Piatigorsky commissioned the Cello Concerto from Walton and was its dedicatee. As Paul Shoemaker pointed out, this recording was made just three days after the same artists had unveiled the work in public, also in Symphony Hall, Boston. I reviewed this performance in 2002 when it appeared as part of an RCA two-disc set of several of Walton’s major orchestral works. I commented then that ‘this recording, while it may not be the last word on the subject, has an unmistakeable sense of occasion about it.’ I still think it’s a performance that is well worth hearing. Back in 2002 I also noted that Piatigorsky ‘gets fine support from Munch and the orchestra…[who] characterize their parts vividly though the slightly boxy recorded sound …. does not do them justice.’ Since then I’ve upgraded my equipment and perhaps my newer equipment found more in the RCA transfer: this time I thought the sound was better. However, it seems to me that Andrew Rose has given the overall sound a bit more body and bass richness. The soloist’s instrument also benefits from the Pristine transfer, I think. There are still some slight limitations: the oboes still sound a little thin and the orchestra is a bit closely recorded. However, the new transfer is a definite success.
 
To be quite honest, when I went back to the RCA issue of the Dvořák concerto I couldn’t really sense a vast difference between that transfer and the new one from Pristine though, as Andrew Rose points out, this recording was ‘a more successful recording (than the Walton) to begin with.’ I think that perhaps Rose has conveyed a little more sense of the ambience of Symphony Hall, Boston in his transfer, especially in quieter passages. I wouldn’t regard the Piatigorsky performance as the ‘market leader’ for this work, though it has many strengths.
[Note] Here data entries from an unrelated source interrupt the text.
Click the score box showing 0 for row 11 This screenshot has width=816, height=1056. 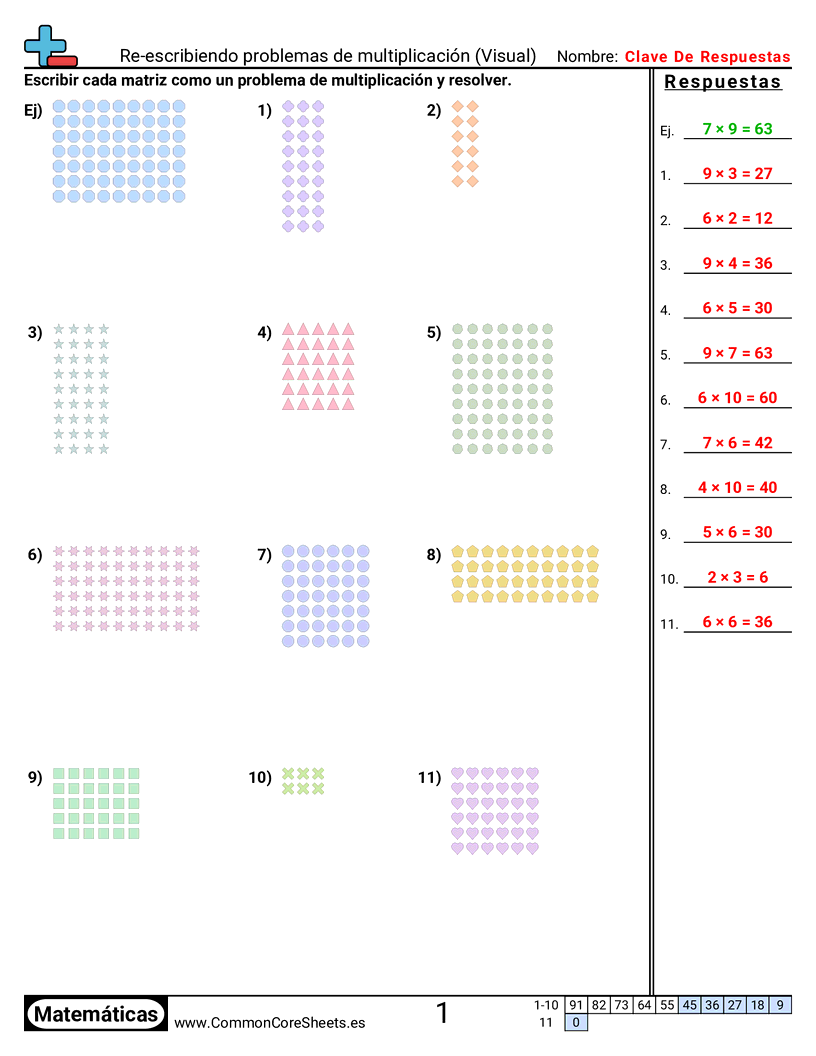click(576, 1023)
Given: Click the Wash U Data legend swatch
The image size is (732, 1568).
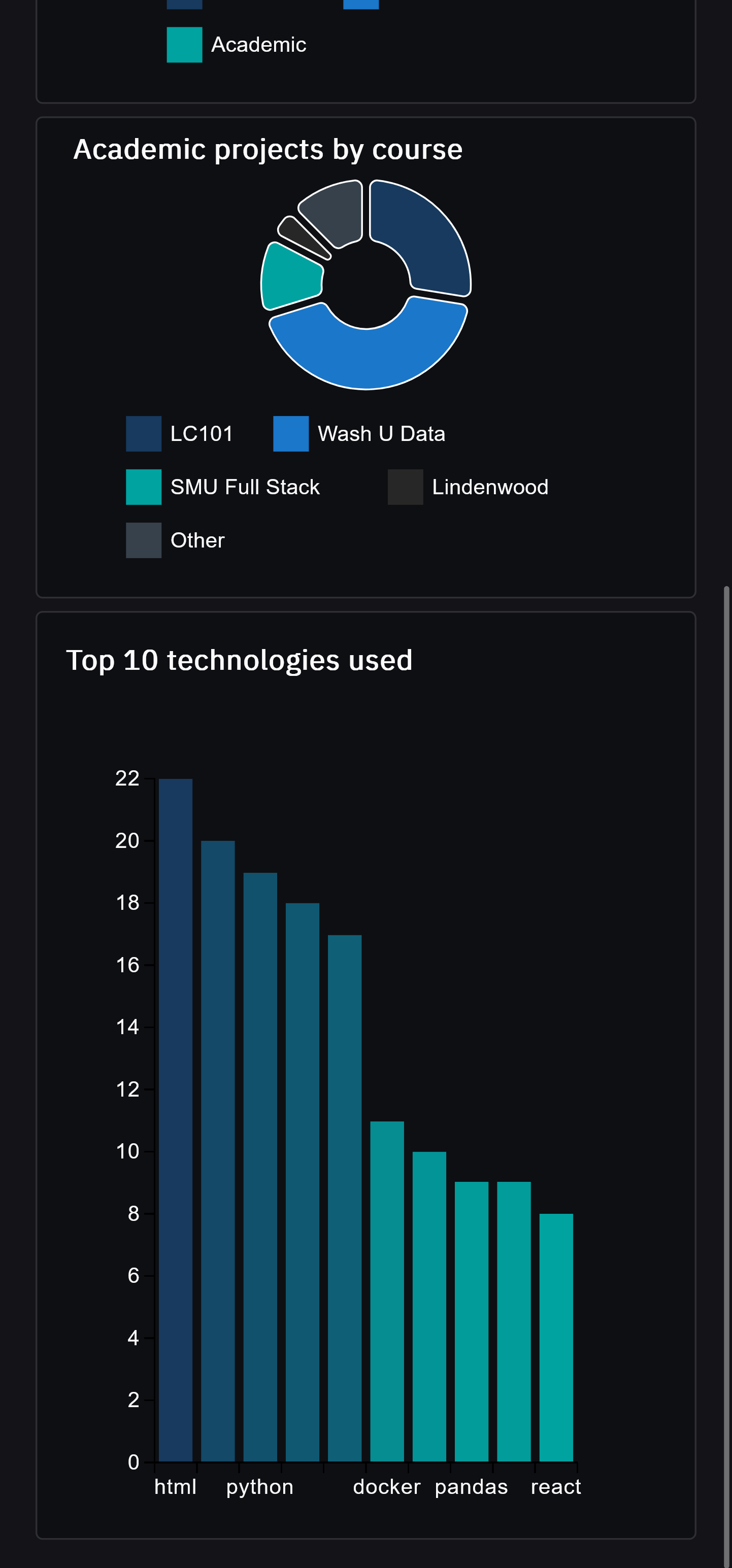Looking at the screenshot, I should [290, 433].
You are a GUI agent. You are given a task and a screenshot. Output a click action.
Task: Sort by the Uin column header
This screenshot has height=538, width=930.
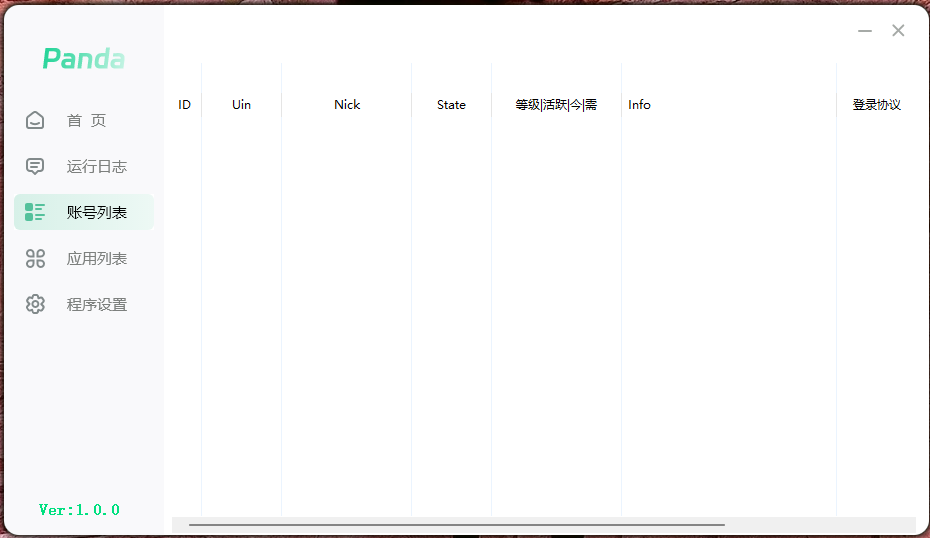tap(241, 105)
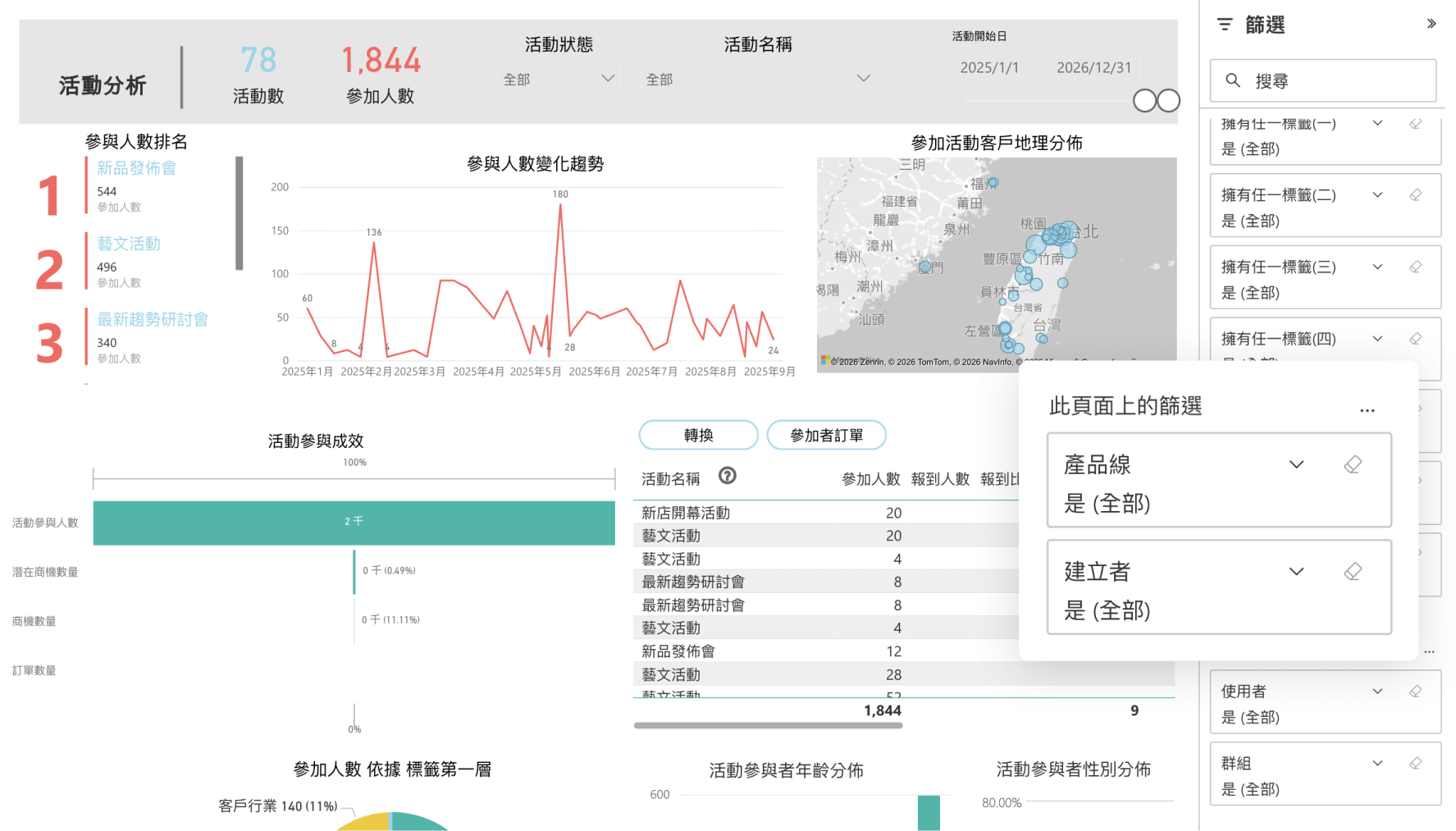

Nonetheless he has the measure of the work and is equal to its demands, in terms of both virtuosity and poetry. Munch and the Bostonians support him very well.
 
If you have both of these Piatigorsky performances in your collection already you can probably rest content. However, if you lack either performance - or both - then they are now heard to best advantage in these very good Pristine transfers.